Eagles then pauses for a moment or two while two of his stage crew assist him into a jet-pack, before hurriedly leaving the stage for Eagles to continue, "I am here to tell you, it don't have to be left, right or centre, Nebraska, it don't, it don't have to be left, right centre, socialist, capitalist, libertarian, libertarian capitalist, libertarian socialist, anarcho-communist, anarcho-capitalist, or all that crap, it don't have to be left, it don't have to be right, i'm telling you, Nebraska, it can be... UP!" At this point Eagles ascends rapidly into the air, much to the crowd's delight, upward and upwards he soars, high into the Nebraska sky, the crowd reach fever pitch, they chant 'Eagles! Eagles! Eagles!' To them he appears a spec, so far up he appears, cries of 'wow!' fill the air, all eyes are on Eagles as he rises higher and higher, higher and higher, to impossible heights, until the propeller of the jet plane with the American flag in tow cuts him up and slashes him into a million pieces.
The crowd are stunned silent, 'is this part of the act?', a moment or two passes, then stray body parts start to fall into the crowd, and a sudden gust of wind sprays blood into their faces. A leg lands on Edna Schultz's water cooler, a severed head lands on a barbecue, a torn bible lands on the bonnet of a Mustang. Suddenly the mood, as it so often does on occasions such as these, turns sour. Mothers are screaming, men are firing their pistols into the air, babies are crying, topless girls are praying in a prostrate position, dogs are rabidly fighting over this adored politician's haggard remains.

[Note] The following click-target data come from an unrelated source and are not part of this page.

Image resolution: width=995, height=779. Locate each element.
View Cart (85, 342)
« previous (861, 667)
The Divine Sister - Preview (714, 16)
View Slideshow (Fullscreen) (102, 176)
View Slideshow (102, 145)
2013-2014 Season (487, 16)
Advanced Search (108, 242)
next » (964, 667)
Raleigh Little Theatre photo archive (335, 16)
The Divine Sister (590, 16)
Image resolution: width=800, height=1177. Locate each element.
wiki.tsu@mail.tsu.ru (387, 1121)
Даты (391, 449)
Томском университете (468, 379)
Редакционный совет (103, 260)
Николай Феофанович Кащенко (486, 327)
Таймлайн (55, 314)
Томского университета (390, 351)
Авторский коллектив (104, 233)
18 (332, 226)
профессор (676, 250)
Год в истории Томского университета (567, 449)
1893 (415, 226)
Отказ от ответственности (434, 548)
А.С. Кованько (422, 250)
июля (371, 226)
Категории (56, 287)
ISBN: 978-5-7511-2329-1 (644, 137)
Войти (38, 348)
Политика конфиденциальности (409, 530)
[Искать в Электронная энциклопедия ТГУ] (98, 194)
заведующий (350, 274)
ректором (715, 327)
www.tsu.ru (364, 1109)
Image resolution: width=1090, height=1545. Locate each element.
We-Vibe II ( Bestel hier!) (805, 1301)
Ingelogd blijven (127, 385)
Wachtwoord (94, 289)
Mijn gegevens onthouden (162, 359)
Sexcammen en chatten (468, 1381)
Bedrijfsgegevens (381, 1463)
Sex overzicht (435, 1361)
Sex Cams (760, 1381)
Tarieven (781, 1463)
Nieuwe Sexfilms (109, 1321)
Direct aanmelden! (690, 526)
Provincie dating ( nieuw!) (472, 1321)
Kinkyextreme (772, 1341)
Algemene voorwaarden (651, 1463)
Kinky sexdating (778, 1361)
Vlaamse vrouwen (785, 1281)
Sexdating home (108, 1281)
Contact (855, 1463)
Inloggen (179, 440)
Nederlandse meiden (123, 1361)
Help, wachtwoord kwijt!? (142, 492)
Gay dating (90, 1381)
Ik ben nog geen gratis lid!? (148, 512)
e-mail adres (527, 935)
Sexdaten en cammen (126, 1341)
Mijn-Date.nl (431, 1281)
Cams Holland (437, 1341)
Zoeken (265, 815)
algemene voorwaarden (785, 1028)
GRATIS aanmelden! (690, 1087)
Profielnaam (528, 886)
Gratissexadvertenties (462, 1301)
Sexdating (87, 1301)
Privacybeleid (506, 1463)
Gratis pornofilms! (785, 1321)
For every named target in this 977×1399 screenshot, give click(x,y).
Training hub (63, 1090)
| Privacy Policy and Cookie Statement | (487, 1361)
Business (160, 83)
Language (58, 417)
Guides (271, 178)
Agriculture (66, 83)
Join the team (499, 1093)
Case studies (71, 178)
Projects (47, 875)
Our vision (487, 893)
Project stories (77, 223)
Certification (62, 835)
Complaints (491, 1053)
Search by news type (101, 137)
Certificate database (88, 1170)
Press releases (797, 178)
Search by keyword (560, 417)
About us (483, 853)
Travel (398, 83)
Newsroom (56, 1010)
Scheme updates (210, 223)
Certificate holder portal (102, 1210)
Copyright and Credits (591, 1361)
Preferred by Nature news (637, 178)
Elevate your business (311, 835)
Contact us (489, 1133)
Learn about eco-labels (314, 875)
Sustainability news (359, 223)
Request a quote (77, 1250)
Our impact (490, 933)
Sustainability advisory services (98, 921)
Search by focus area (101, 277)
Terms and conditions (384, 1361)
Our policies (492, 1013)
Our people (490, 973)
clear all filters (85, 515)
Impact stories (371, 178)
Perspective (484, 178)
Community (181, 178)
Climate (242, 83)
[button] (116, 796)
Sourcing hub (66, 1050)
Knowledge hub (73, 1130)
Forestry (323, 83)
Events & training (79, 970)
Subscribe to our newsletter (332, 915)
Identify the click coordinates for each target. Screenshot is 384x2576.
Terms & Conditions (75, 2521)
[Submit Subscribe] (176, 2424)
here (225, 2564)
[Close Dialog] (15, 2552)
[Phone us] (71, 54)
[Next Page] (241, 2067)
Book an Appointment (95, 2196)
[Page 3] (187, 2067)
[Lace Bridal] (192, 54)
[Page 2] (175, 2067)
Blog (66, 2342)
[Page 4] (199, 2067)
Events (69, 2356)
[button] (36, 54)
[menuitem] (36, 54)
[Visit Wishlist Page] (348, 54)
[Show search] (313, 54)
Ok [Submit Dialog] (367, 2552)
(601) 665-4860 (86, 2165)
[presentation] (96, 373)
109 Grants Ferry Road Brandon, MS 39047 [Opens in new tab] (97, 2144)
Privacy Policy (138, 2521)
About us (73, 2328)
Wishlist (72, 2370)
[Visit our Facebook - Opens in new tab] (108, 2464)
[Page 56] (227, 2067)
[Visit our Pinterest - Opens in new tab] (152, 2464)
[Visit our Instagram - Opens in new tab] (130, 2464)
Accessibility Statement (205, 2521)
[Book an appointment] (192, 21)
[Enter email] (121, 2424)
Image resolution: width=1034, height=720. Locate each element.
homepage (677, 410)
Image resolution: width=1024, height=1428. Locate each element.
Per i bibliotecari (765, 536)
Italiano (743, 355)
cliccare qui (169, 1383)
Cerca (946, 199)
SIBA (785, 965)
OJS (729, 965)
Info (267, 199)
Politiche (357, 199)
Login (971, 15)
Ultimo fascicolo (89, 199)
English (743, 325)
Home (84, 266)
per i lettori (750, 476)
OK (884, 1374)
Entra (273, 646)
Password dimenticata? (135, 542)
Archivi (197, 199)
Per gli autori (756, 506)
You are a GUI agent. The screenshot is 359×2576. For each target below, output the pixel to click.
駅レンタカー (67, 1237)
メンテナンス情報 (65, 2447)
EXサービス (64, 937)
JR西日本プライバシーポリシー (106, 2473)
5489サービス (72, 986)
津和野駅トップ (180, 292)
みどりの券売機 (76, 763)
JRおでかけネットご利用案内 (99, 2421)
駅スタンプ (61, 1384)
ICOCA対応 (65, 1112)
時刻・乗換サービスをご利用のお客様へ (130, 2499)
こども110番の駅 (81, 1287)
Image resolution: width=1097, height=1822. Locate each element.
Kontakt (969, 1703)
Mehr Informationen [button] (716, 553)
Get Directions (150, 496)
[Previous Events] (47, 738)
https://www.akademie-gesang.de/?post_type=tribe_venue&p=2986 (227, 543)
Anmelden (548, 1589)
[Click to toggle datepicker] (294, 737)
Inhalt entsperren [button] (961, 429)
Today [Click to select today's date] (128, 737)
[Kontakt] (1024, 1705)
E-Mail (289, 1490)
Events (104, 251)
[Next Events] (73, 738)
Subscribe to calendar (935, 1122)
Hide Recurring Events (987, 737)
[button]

A man, soaked in blood and wearing a glazed expression upon his face, picks up the severed head of State Senator Vaughan Eagles, walks onto the stage and up to the microphone, "howl! howl! howl!" he cries, "God is dead!" He places the head down on the stage, as the purple-sequined bra floats down and covers it.
This is Upwing politics, a new brand of politics, and a particularly grizzly one if I may say so myself. Let us hope it doesn't make it's way across the Atlantic to Britain, but, then again, maybe it already has.